We walk along the Tower Wall, enjoying the views of both the compound and the city. But we want more. My poor daughter, J, has arrived in London with a list of "must-see" spots and we will not be able to see any of them--the city too sprawling to make the trips from one end to the other in a reasonable amount of time. But we can accommodate one of her wishes. Once out of the Tower complex we hop on again, travel down river to within sight of Parliament, St. James' Tower and its more famous bell (that's BIG Ben to you). Hop off, cross the bridge, and there it is, arcing high into the sky: the London Eye.

A bit of grumbling ensues as it can be hours of wait to get on board.
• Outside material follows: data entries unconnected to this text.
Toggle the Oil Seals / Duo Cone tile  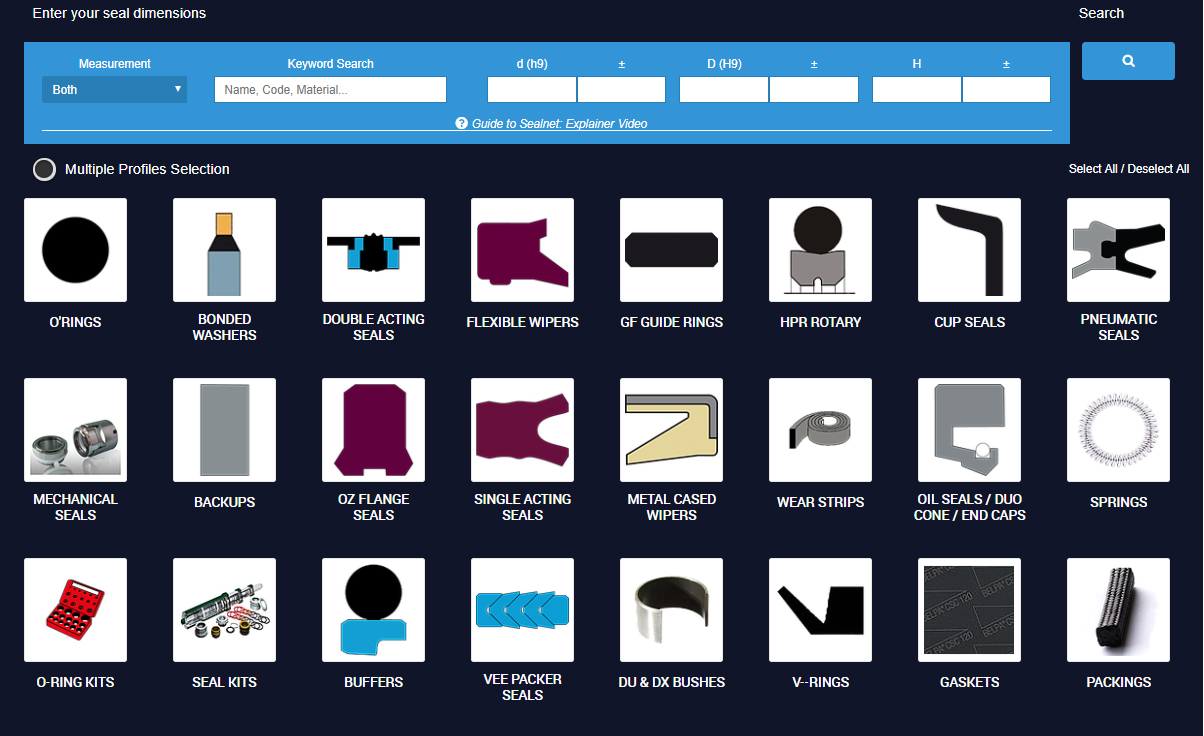point(969,430)
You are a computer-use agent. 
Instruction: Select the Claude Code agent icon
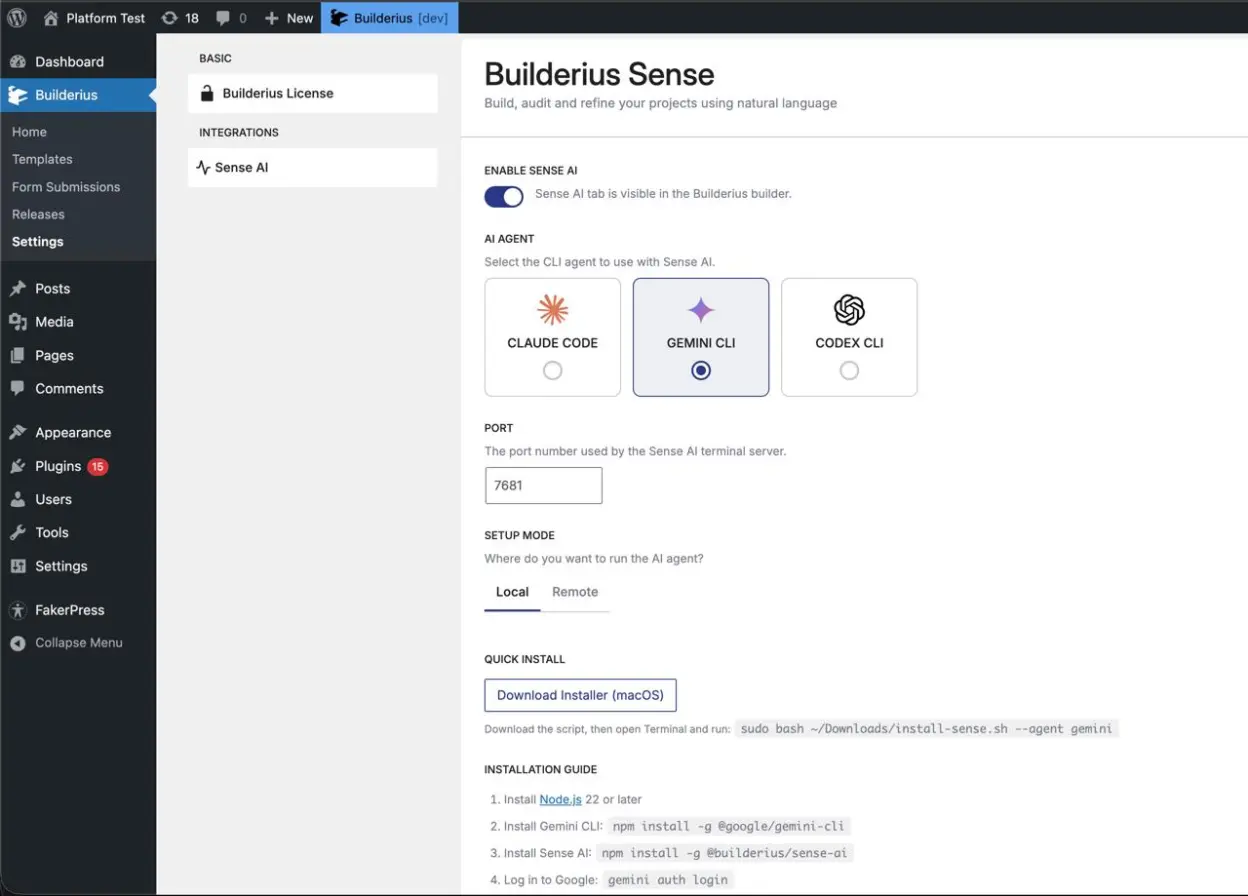(x=552, y=310)
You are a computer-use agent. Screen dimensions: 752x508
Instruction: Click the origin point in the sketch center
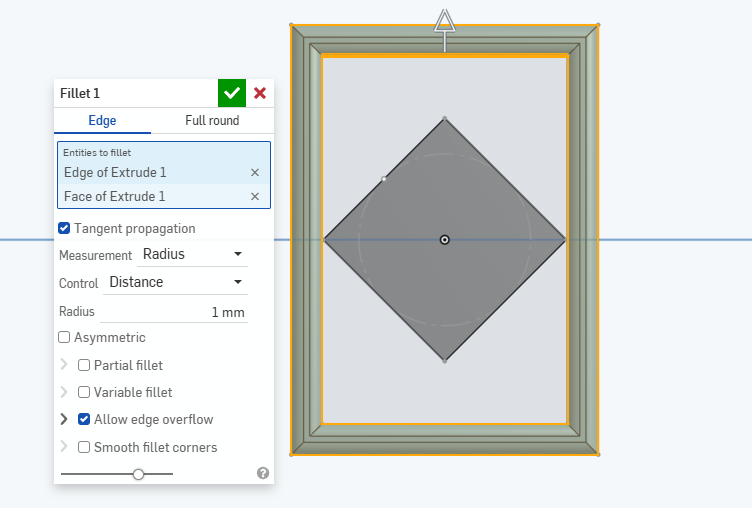click(x=445, y=240)
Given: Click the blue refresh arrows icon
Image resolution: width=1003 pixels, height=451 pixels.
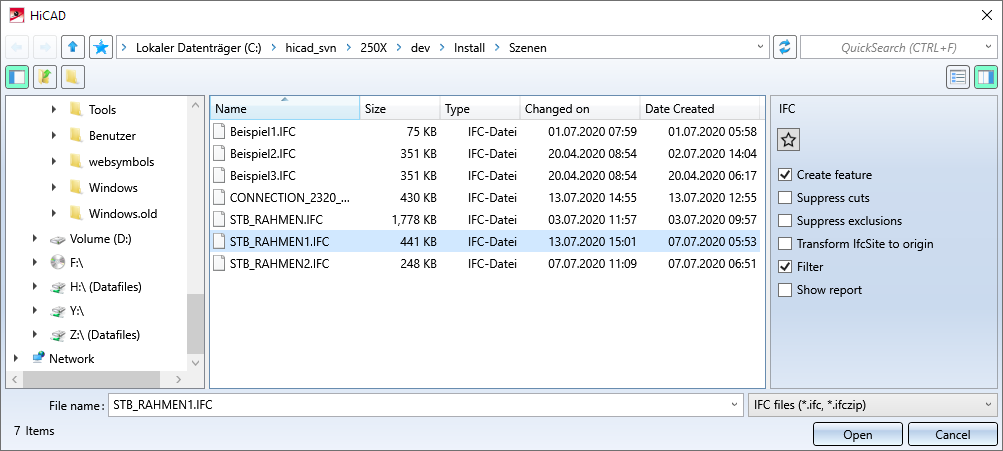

It's nearly 6 pm and dinner is on our minds. But for some reason the tourists are elsewhere and there are tickets...and within 20 minutes we are slowly ascending in a white capsule we are sharing with a dozen other curious folks. I was feeling an initial anxiety having become more fearful of ferris wheels in my later years (they used to be my favorite ride) but this is nothing like a ferris wheel. The movement is slow and regular--it can hardly be felt--and the views are constantly changing. Now I see rooftops and now I can sense the Tower Bridge there, and the Gherkin, now the Tower itself, and is that St. Paul's in the distance? Just don't look directly down--it's unnerving--and amble from end to end of the capsule for the best scenery.

I am especially proud of my children, chatting with family, pointing out landmarks, trying to envision where Heathrow might be, and where L's apartment is, and oh, our hotel would be just to the right of that, look at the sun glinting off the roof of Parliament. This is in sharp contrast to the Illinois family we met as we boarded our capsule: mom, dad, two college-aged sons. First trip overseas, might be good for the boys to have history come alive. Dad is pointing out landmarks and reminiscing about the last time he was in London (as a 20-something himself). I soon realize the man is talking aloud to himself. That wasn't his intent, however, because at the same time he talks, I hear annoying, repetitive electronic beeps. Coming from his sons, who are playing tetris on their cell phones. Wow, glad we dragged you halfway across the world and spent down our retirement savings for you to PLAY GAMES while hovering over London in the world's most costly ferris wheel.
I glare, but of course it has no impact.

Once on the ground--cherishing our digital photos, of course!--we stroll the Quai, stop for sangria at a sidewalk cafe, and watch the buskers entertain passers-by. There are the typical second-rate musicians, but there is also a young Asian woman seated on a velvet blanket, rolling a crystal ball from hand to hand like magic. And there are folks dressed up as odd creatures--a tiny woman in a peasant outfit with hair to her ankles which hides her face, accompanied by some poor fool dressed as her burro. Yes, for a few pound you can have your picture taken with us! (Dare I ask why?).

We cross the Thames back towards the direction of our hotel, winding through streets until we find ourselves in Chinatown. I call out the names of the restaurants, wondering if the rule holds for the UK--back home the best restaurants have the most bizarre names (No.1 China House is a neighborhood favorite of mine).
Somehow we manage to get a table to seat all of us, around the world's largest lazy susan. Bring on the dishes and let's share. Yum!

We savor our dinner with mixed emotions--the excitement of starting the cruise tomorrow, the letdown of leaving London having seen only a very small portion of the city, and the absolute dread of packing up all our belongings and getting ourselves out the door in good time. But we will do it because we know: more adventures await.